- [STATED TASK] Turn the lines of the records below into a numbered list. Begin at the line that contains "This screenshot has", stop after the line that contains "tap(542, 754)", skip any blank lines, and leave the pictures out.

- [RECORDS FOR THE TASK]

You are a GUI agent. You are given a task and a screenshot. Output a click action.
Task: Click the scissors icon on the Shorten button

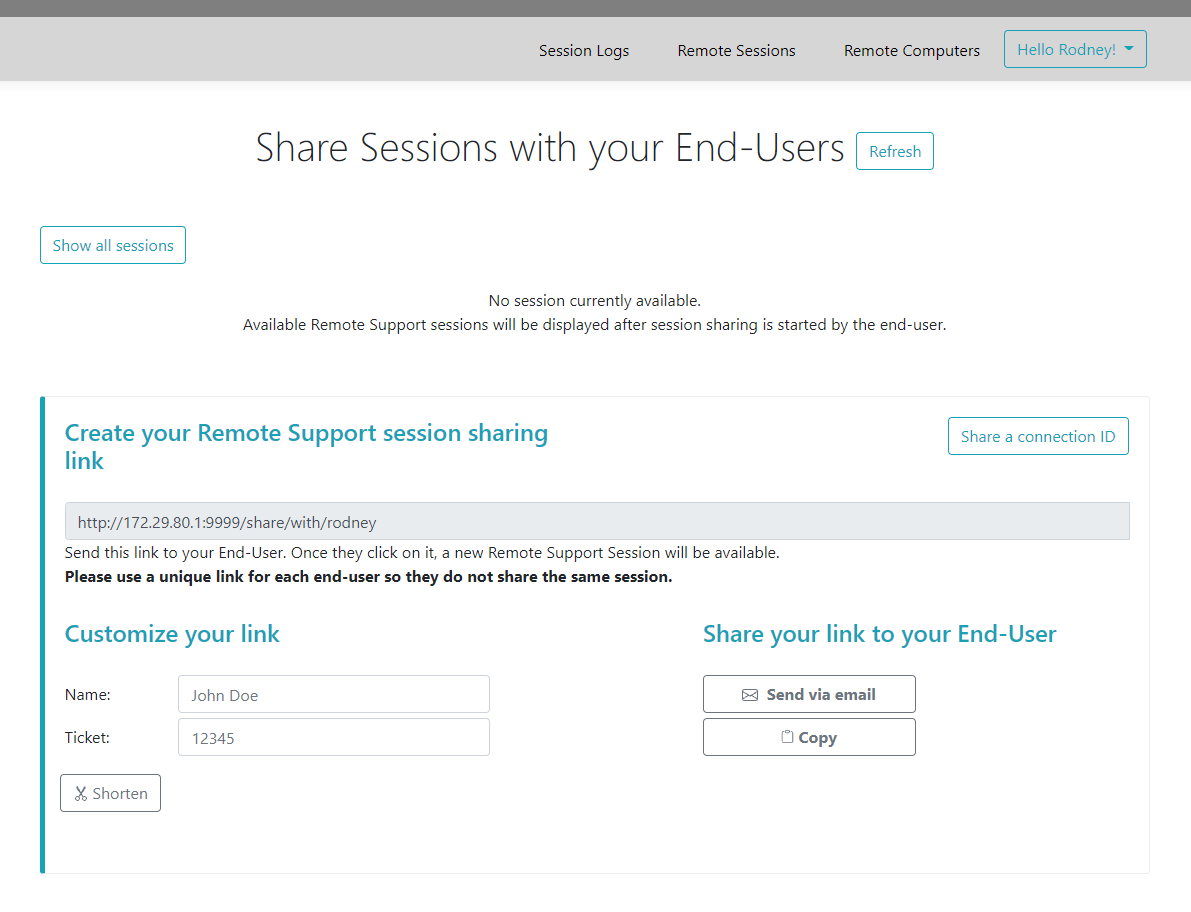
==
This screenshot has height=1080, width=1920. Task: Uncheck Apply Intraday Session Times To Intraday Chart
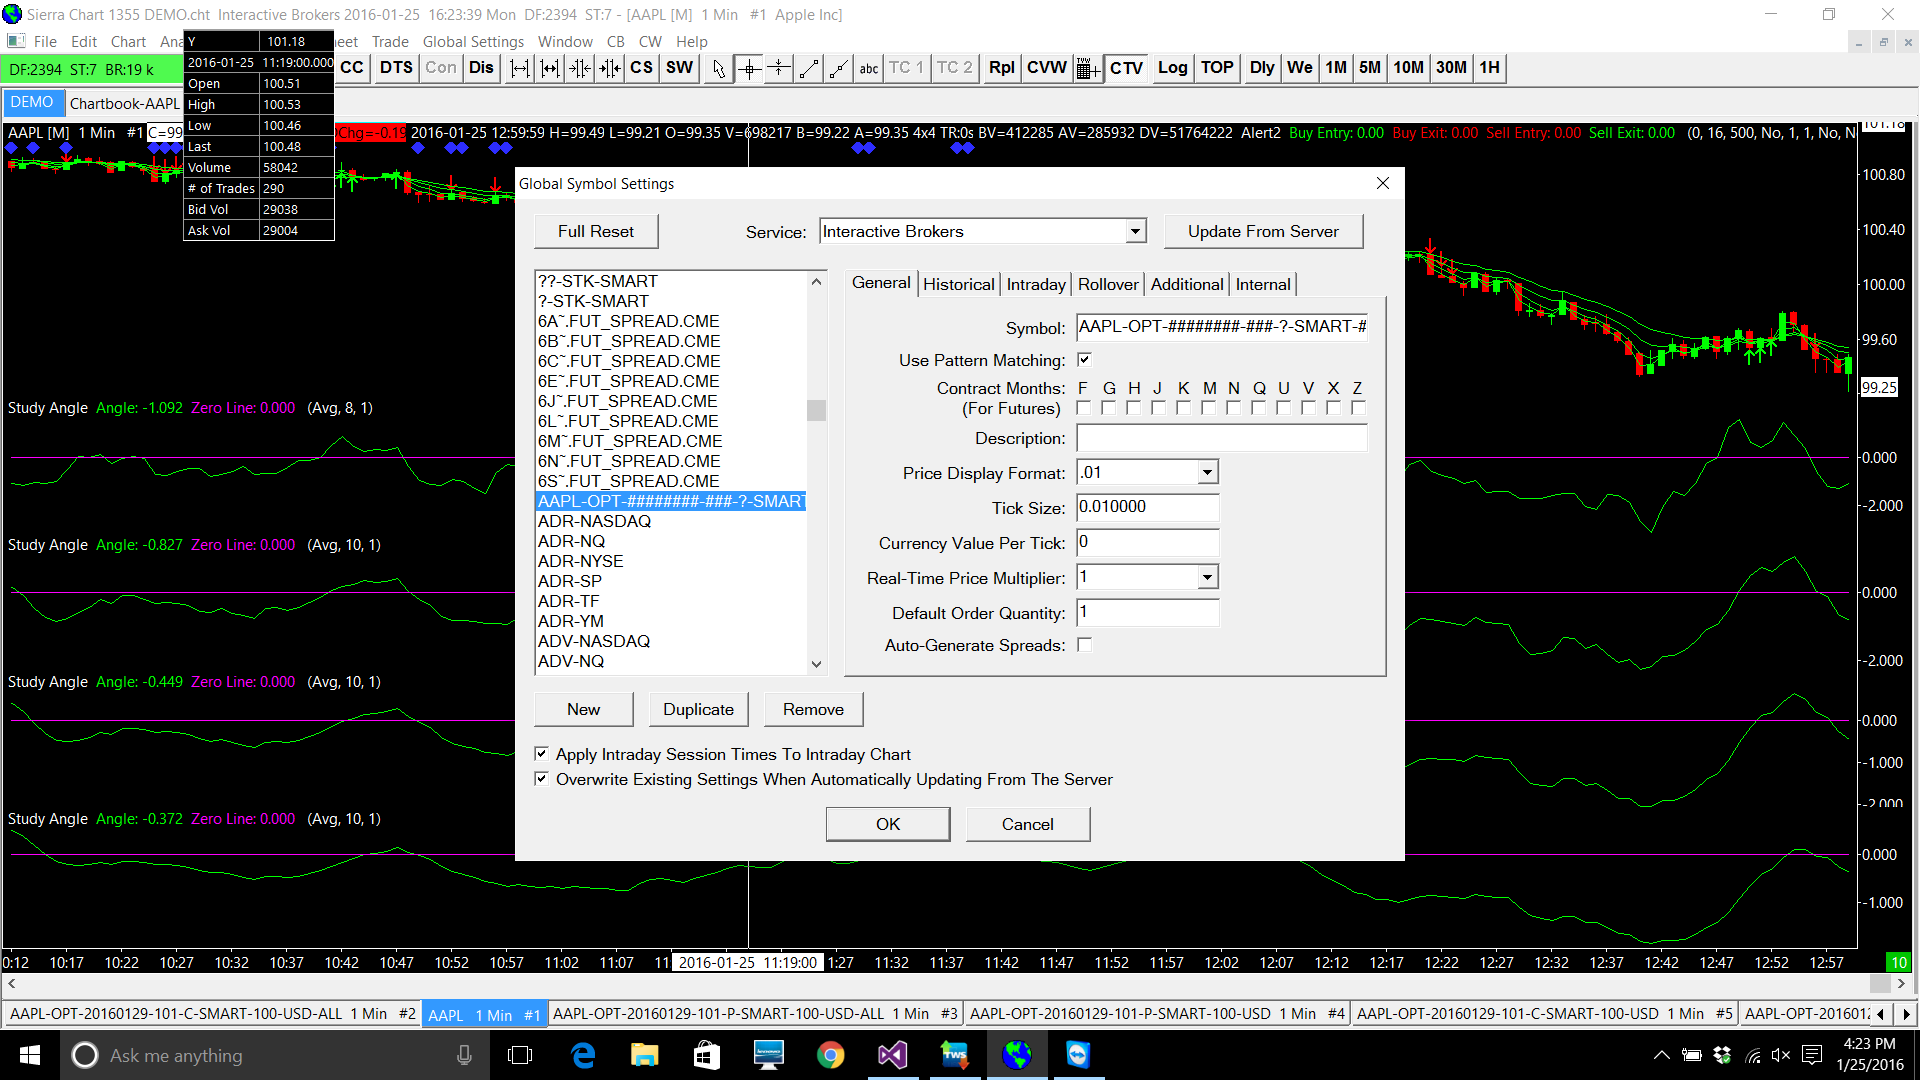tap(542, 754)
---
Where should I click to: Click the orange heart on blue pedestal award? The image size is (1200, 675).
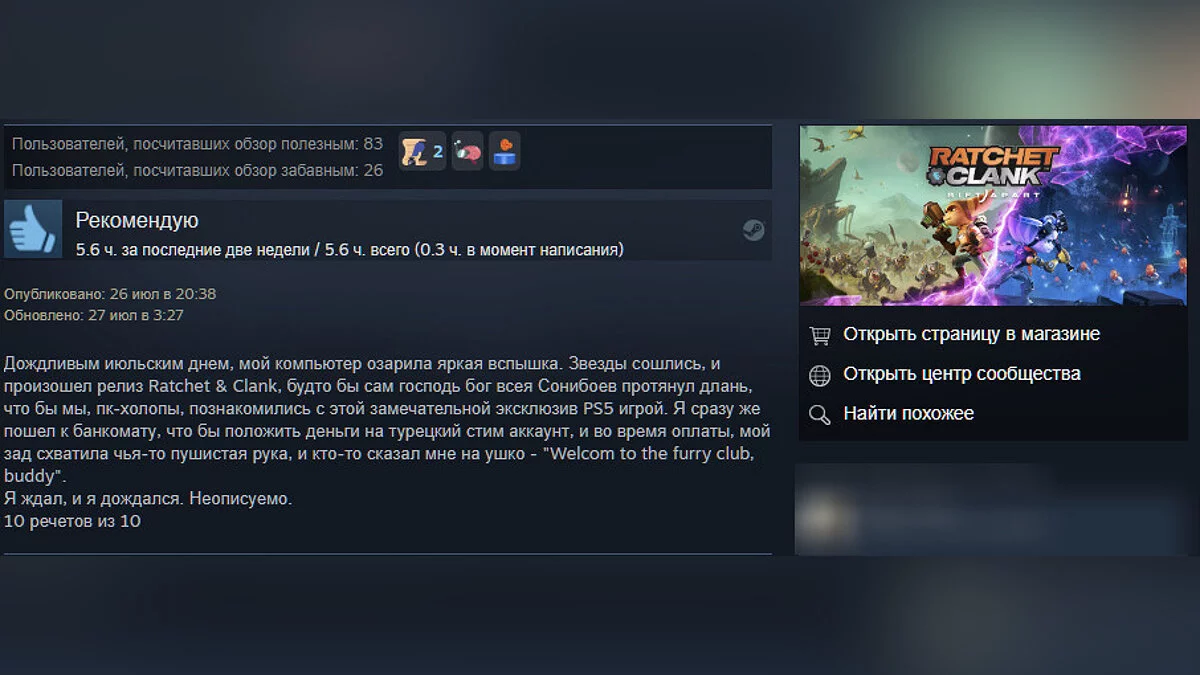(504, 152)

- [ANSWER FOR THE TASK]
1. This screenshot has height=1080, width=1920. Task: Uncheck Apply Intraday Session Times To Intraday Chart
2. tap(542, 754)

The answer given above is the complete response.